Data Collection and Analysis

This retrospective analysis was conducted as part of an ongoing multiphasic hypertension quality improvement program for participating health plans.12,13 A random sample of the hypertensive population was selected for medical chart review to confirm the diagnoses of hypertension and diabetes mellitus and to assess the prevalence of other cardiovascular disease risk factors, presence of comorbidities, and degree of BP control. The BP goal of less than 130/85 mm Hg was defined according to the then-current JNC VI11 guidelines for hypertensive patients with diabetes mellitus. Risk factors for cardiovascular disease, identified according to the same report, were smoking, dyslipidemia, age older than 60 years, sex (ie, male and postmenopausal female), and a family history of cardiovascular disease. Data on medication use were based on prescription claims, and medical chart reviews were used to confirm antihypertensive drug therapy; dyslipidemia and other comorbidities were identified using ICD-9-CM codes and medical chart documentation. Descriptive statistics were run for data on medication use and BP control collected during medical chart reviews. A minimum of 411 randomized medical charts was desired from each health plan, based on the 2-tailed test of significance between 2 proportions with α= .05 and 80% power. A total of 707 263 patients with hypertension were identified using electronic claims data; 4414 of these patients were randomly selected for medical chart review.

_DATA EXTRACT_.
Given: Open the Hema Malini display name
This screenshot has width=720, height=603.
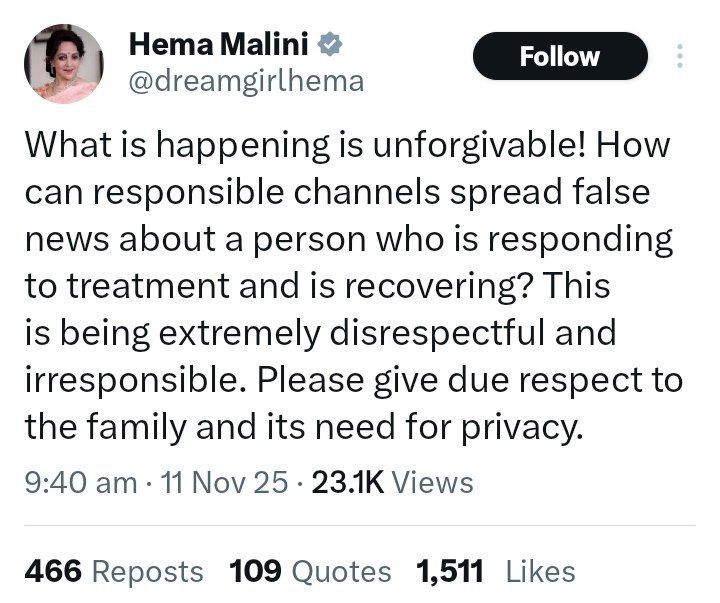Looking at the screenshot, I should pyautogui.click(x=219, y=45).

--

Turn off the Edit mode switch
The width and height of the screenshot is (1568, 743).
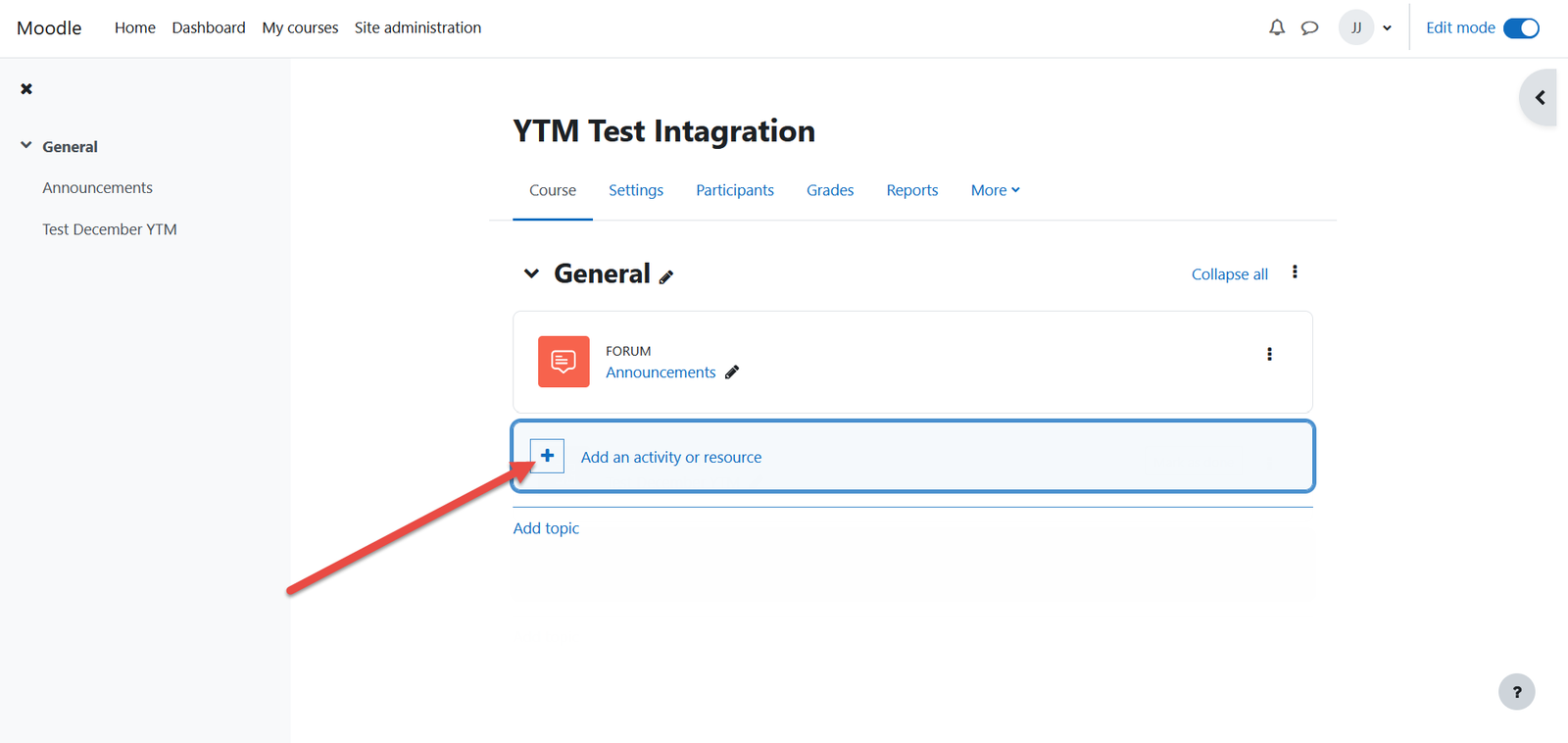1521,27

...

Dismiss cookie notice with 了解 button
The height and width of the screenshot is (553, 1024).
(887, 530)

_WHAT YOU SHOULD DO_.
According to the extract on data collection and analysis, what minimum number of randomized medical charts was desired from each health plan? The items are separate material with no connection to the extract on data collection and analysis.

_THE COMPLETED TASK_.
A minimum of 411 randomized medical charts was desired from each health plan.